▼
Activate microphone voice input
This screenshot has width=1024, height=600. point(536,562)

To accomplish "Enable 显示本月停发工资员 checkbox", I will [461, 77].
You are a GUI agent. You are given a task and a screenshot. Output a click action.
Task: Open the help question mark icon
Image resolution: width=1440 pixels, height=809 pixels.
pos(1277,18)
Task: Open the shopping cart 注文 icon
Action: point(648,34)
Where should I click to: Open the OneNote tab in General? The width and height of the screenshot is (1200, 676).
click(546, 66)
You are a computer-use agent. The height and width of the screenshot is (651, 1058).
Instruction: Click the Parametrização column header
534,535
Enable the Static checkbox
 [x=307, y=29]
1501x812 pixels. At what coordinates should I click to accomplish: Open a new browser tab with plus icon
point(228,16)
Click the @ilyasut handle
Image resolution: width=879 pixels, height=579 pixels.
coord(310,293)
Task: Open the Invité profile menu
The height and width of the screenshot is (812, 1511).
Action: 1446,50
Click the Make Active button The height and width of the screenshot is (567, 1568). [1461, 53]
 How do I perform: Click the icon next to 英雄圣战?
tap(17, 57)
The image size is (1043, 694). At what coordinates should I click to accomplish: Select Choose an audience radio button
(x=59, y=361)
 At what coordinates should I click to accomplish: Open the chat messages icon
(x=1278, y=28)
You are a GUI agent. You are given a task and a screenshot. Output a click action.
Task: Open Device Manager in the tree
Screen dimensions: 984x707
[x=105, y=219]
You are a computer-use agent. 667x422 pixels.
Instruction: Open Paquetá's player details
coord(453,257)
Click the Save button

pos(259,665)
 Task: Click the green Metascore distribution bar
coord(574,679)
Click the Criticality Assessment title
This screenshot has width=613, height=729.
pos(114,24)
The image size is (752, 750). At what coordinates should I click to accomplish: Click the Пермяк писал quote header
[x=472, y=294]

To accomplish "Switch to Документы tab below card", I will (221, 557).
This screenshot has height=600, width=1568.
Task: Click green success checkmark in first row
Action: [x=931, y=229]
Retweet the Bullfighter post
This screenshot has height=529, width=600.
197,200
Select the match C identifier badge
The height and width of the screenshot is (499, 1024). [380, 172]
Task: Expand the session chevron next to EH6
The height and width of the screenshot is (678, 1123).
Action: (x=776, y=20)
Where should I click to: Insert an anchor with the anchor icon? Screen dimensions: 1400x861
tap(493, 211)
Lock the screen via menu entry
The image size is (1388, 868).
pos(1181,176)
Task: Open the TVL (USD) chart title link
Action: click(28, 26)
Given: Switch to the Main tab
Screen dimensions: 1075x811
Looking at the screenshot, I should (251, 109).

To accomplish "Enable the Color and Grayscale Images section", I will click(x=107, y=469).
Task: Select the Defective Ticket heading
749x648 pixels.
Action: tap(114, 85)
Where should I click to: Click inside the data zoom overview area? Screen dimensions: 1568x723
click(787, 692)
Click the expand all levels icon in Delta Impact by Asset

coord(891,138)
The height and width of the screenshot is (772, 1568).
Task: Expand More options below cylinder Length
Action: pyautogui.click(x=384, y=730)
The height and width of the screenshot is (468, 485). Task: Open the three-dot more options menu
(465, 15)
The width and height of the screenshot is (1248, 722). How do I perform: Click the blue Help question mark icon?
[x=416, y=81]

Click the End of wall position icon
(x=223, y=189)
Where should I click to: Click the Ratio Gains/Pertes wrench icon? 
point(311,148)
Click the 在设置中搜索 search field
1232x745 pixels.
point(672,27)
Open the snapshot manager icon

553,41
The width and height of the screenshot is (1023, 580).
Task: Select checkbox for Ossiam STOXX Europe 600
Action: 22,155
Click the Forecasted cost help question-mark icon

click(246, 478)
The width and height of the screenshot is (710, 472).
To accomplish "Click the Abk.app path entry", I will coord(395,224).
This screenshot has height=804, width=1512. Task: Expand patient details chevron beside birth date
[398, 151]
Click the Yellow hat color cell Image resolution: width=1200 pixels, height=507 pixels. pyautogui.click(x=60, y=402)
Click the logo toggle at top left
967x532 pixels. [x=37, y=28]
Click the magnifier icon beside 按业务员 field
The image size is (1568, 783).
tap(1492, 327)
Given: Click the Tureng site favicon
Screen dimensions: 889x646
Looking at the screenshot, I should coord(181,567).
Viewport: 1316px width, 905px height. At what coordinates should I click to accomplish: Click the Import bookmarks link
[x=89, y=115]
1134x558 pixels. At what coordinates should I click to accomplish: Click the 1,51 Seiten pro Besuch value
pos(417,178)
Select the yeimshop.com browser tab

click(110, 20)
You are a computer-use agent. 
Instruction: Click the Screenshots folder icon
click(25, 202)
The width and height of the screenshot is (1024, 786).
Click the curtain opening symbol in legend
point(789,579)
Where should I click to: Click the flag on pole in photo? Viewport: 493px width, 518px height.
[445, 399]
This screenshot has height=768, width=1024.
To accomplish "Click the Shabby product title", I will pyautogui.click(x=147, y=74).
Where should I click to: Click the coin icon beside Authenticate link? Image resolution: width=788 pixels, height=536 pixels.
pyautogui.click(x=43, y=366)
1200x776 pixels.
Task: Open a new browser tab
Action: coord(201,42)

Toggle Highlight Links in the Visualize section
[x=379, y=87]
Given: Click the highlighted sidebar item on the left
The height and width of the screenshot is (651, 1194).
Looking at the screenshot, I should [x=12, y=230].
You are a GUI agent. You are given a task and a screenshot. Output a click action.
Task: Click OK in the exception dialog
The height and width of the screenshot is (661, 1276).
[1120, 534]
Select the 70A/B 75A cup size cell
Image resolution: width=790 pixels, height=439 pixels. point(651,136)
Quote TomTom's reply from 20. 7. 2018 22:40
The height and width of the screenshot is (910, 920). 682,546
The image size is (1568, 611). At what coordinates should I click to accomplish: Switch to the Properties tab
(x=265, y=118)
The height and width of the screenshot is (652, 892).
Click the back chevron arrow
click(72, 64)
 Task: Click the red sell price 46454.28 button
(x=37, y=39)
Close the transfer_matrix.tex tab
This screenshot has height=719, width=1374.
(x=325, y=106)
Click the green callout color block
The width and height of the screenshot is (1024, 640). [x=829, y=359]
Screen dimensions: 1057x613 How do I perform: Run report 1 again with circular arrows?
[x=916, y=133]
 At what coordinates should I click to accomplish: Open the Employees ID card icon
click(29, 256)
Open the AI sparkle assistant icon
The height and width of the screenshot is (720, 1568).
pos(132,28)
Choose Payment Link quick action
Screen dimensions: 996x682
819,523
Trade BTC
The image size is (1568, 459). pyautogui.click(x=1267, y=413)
▲
Could you reproduce all the records exactly?

# EXERCISE SOLUTION
Activate microphone voice input
This screenshot has width=1024, height=600. point(536,562)

To accomplish "Enable 显示本月停发工资员 checkbox", I will [461, 77].
You are a GUI agent. You are given a task and a screenshot. Output a click action.
Task: Open the help question mark icon
Image resolution: width=1440 pixels, height=809 pixels.
pos(1277,18)
Task: Open the shopping cart 注文 icon
Action: point(648,34)
Where should I click to: Open the OneNote tab in General? The width and height of the screenshot is (1200, 676).
click(546, 66)
You are a computer-use agent. The height and width of the screenshot is (651, 1058).
Instruction: Click the Parametrização column header
534,535
Enable the Static checkbox
 [x=307, y=29]
1501x812 pixels. At what coordinates should I click to accomplish: Open a new browser tab with plus icon
point(228,16)
Click the @ilyasut handle
Image resolution: width=879 pixels, height=579 pixels.
coord(310,293)
Task: Open the Invité profile menu
The height and width of the screenshot is (812, 1511).
Action: 1446,50
Click the Make Active button The height and width of the screenshot is (567, 1568). [1461, 53]
 How do I perform: Click the icon next to 英雄圣战?
tap(17, 57)
The image size is (1043, 694). At what coordinates should I click to accomplish: Select Choose an audience radio button
(x=59, y=361)
 At what coordinates should I click to accomplish: Open the chat messages icon
(x=1278, y=28)
You are a GUI agent. You are given a task and a screenshot. Output a click action.
Task: Open Device Manager in the tree
Screen dimensions: 984x707
[x=105, y=219]
You are a computer-use agent. 667x422 pixels.
Instruction: Open Paquetá's player details
coord(453,257)
Click the Save button

pos(259,665)
 Task: Click the green Metascore distribution bar
coord(574,679)
Click the Criticality Assessment title
This screenshot has width=613, height=729.
pos(114,24)
The image size is (752, 750). At what coordinates should I click to accomplish: Click the Пермяк писал quote header
[x=472, y=294]

To accomplish "Switch to Документы tab below card", I will (221, 557).
This screenshot has height=600, width=1568.
Task: Click green success checkmark in first row
Action: [x=931, y=229]
Retweet the Bullfighter post
This screenshot has height=529, width=600.
197,200
Select the match C identifier badge
The height and width of the screenshot is (499, 1024). [380, 172]
Task: Expand the session chevron next to EH6
The height and width of the screenshot is (678, 1123).
Action: (x=776, y=20)
Where should I click to: Insert an anchor with the anchor icon? Screen dimensions: 1400x861
tap(493, 211)
Lock the screen via menu entry
The image size is (1388, 868).
pos(1181,176)
Task: Open the TVL (USD) chart title link
Action: click(28, 26)
Given: Switch to the Main tab
Screen dimensions: 1075x811
Looking at the screenshot, I should (251, 109).

To accomplish "Enable the Color and Grayscale Images section", I will click(x=107, y=469).
Task: Select the Defective Ticket heading
749x648 pixels.
Action: tap(114, 85)
Where should I click to: Click inside the data zoom overview area? Screen dimensions: 1568x723
click(787, 692)
Click the expand all levels icon in Delta Impact by Asset

coord(891,138)
The height and width of the screenshot is (772, 1568).
Task: Expand More options below cylinder Length
Action: pyautogui.click(x=384, y=730)
The height and width of the screenshot is (468, 485). Task: Open the three-dot more options menu
(465, 15)
The width and height of the screenshot is (1248, 722). How do I perform: Click the blue Help question mark icon?
[x=416, y=81]

Click the End of wall position icon
(x=223, y=189)
Where should I click to: Click the Ratio Gains/Pertes wrench icon? 
point(311,148)
Click the 在设置中搜索 search field
1232x745 pixels.
point(672,27)
Open the snapshot manager icon

553,41
The width and height of the screenshot is (1023, 580).
Task: Select checkbox for Ossiam STOXX Europe 600
Action: 22,155
Click the Forecasted cost help question-mark icon

click(246, 478)
The width and height of the screenshot is (710, 472).
To accomplish "Click the Abk.app path entry", I will coord(395,224).
This screenshot has height=804, width=1512. Task: Expand patient details chevron beside birth date
[398, 151]
Click the Yellow hat color cell Image resolution: width=1200 pixels, height=507 pixels. pyautogui.click(x=60, y=402)
Click the logo toggle at top left
967x532 pixels. [x=37, y=28]
Click the magnifier icon beside 按业务员 field
The image size is (1568, 783).
tap(1492, 327)
Given: Click the Tureng site favicon
Screen dimensions: 889x646
Looking at the screenshot, I should coord(181,567).
Viewport: 1316px width, 905px height. At what coordinates should I click to accomplish: Click the Import bookmarks link
[x=89, y=115]
1134x558 pixels. At what coordinates should I click to accomplish: Click the 1,51 Seiten pro Besuch value
pos(417,178)
Select the yeimshop.com browser tab

click(110, 20)
You are a computer-use agent. 
Instruction: Click the Screenshots folder icon
click(25, 202)
The width and height of the screenshot is (1024, 786).
Click the curtain opening symbol in legend
point(789,579)
Where should I click to: Click the flag on pole in photo? Viewport: 493px width, 518px height.
[445, 399]
This screenshot has height=768, width=1024.
To accomplish "Click the Shabby product title", I will pyautogui.click(x=147, y=74).
Where should I click to: Click the coin icon beside Authenticate link? Image resolution: width=788 pixels, height=536 pixels.
pyautogui.click(x=43, y=366)
1200x776 pixels.
Task: Open a new browser tab
Action: coord(201,42)

Toggle Highlight Links in the Visualize section
[x=379, y=87]
Given: Click the highlighted sidebar item on the left
The height and width of the screenshot is (651, 1194).
Looking at the screenshot, I should [x=12, y=230].
You are a GUI agent. You are given a task and a screenshot. Output a click action.
Task: Click OK in the exception dialog
The height and width of the screenshot is (661, 1276).
[1120, 534]
Select the 70A/B 75A cup size cell
Image resolution: width=790 pixels, height=439 pixels. point(651,136)
Quote TomTom's reply from 20. 7. 2018 22:40
The height and width of the screenshot is (910, 920). 682,546
The image size is (1568, 611). At what coordinates should I click to accomplish: Switch to the Properties tab
(x=265, y=118)
The height and width of the screenshot is (652, 892).
Click the back chevron arrow
click(72, 64)
 Task: Click the red sell price 46454.28 button
(x=37, y=39)
Close the transfer_matrix.tex tab
This screenshot has height=719, width=1374.
(x=325, y=106)
Click the green callout color block
The width and height of the screenshot is (1024, 640). [x=829, y=359]
Screen dimensions: 1057x613 How do I perform: Run report 1 again with circular arrows?
[x=916, y=133]
 At what coordinates should I click to accomplish: Open the Employees ID card icon
click(29, 256)
Open the AI sparkle assistant icon
The height and width of the screenshot is (720, 1568).
pos(132,28)
Choose Payment Link quick action
Screen dimensions: 996x682
819,523
Trade BTC
The image size is (1568, 459). pyautogui.click(x=1267, y=413)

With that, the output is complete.